What to produce: Search the entries below for the string "Given" and copy the lines that hold it.

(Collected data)

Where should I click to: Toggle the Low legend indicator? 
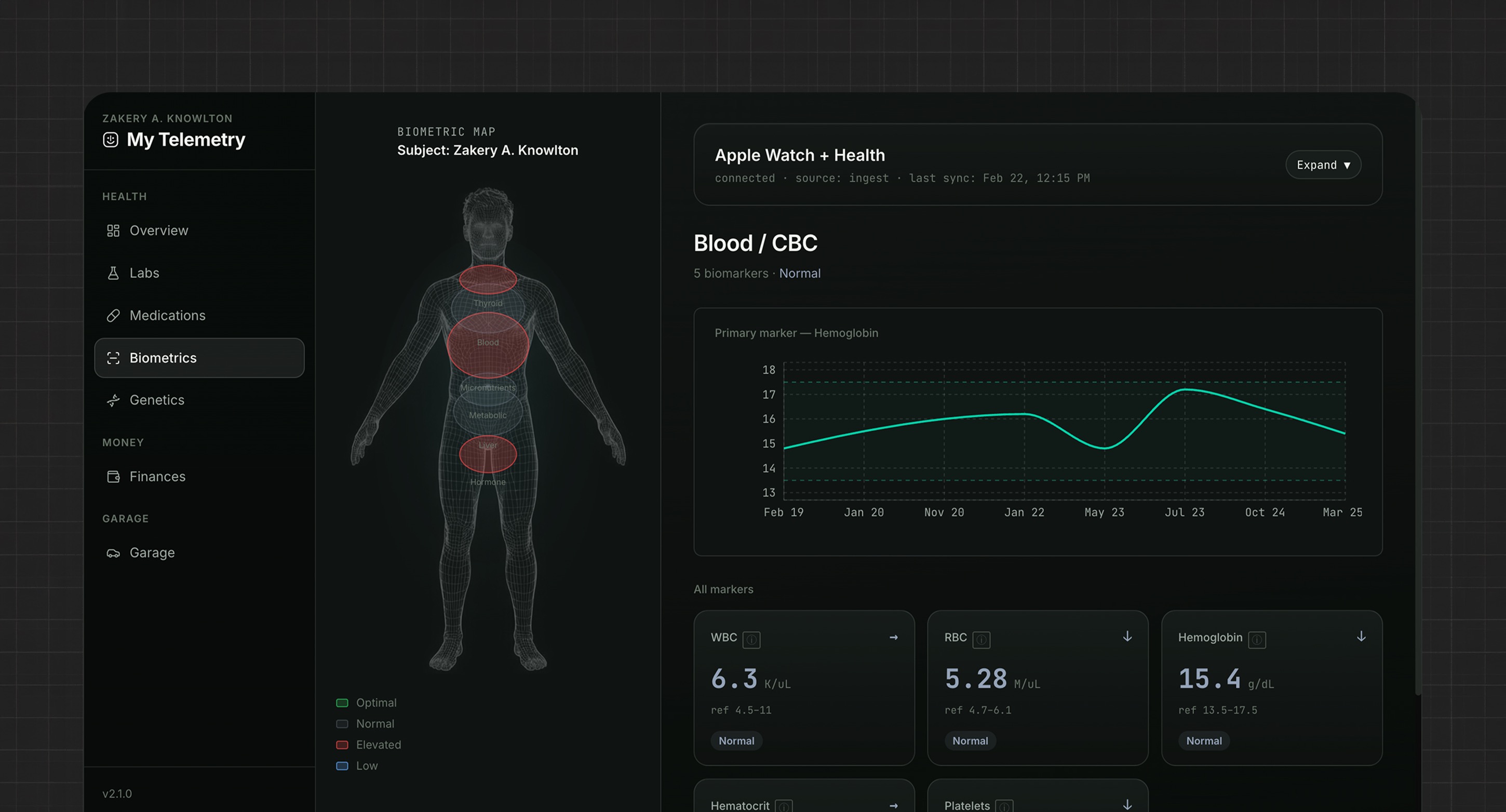[343, 766]
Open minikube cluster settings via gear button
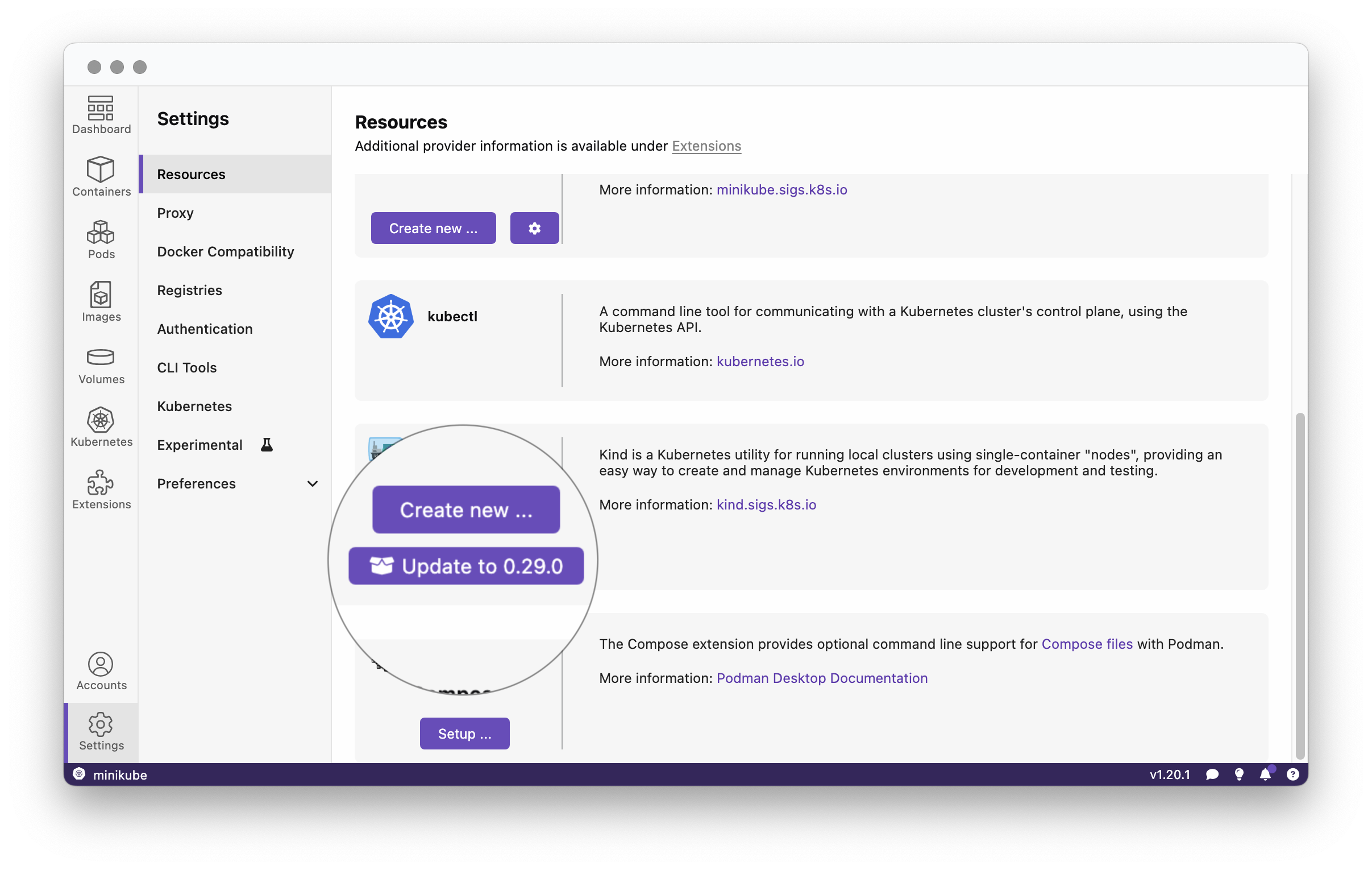The width and height of the screenshot is (1372, 870). click(x=534, y=227)
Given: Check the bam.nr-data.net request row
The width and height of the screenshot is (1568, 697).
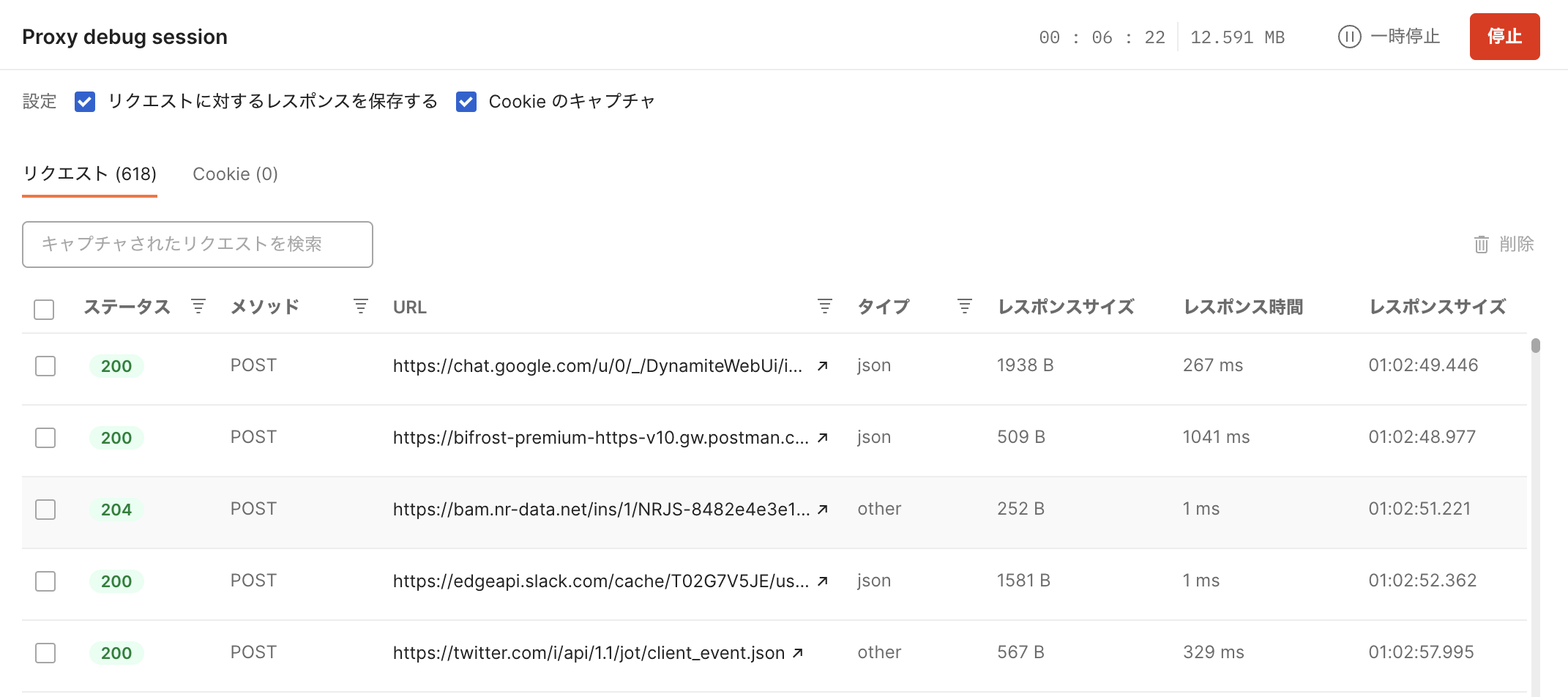Looking at the screenshot, I should pos(45,509).
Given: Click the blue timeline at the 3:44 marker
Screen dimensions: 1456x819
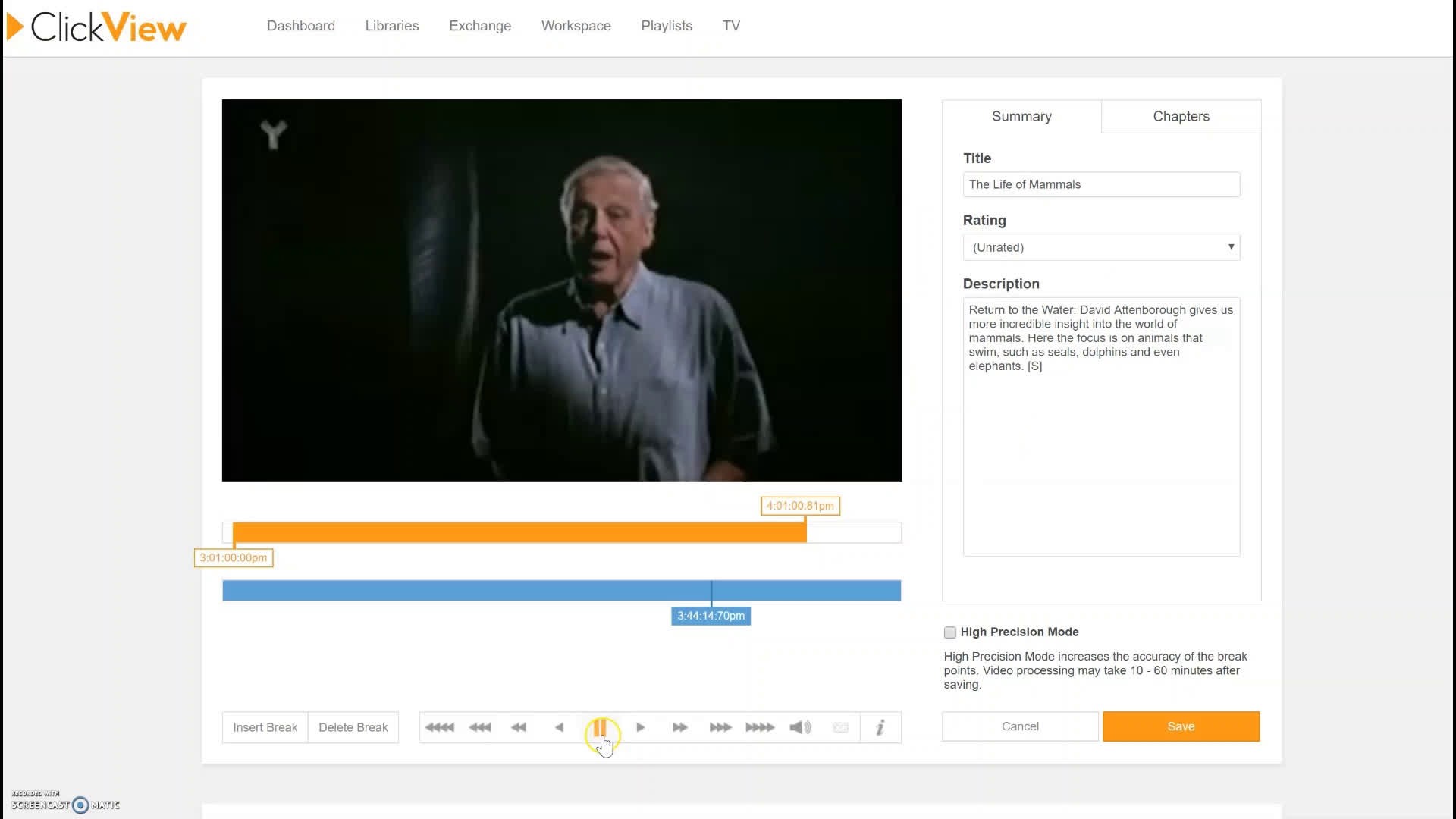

Completed exercise:
Given: Check the bam.nr-data.net request row
Given: Click the blue timeline at the 3:44 marker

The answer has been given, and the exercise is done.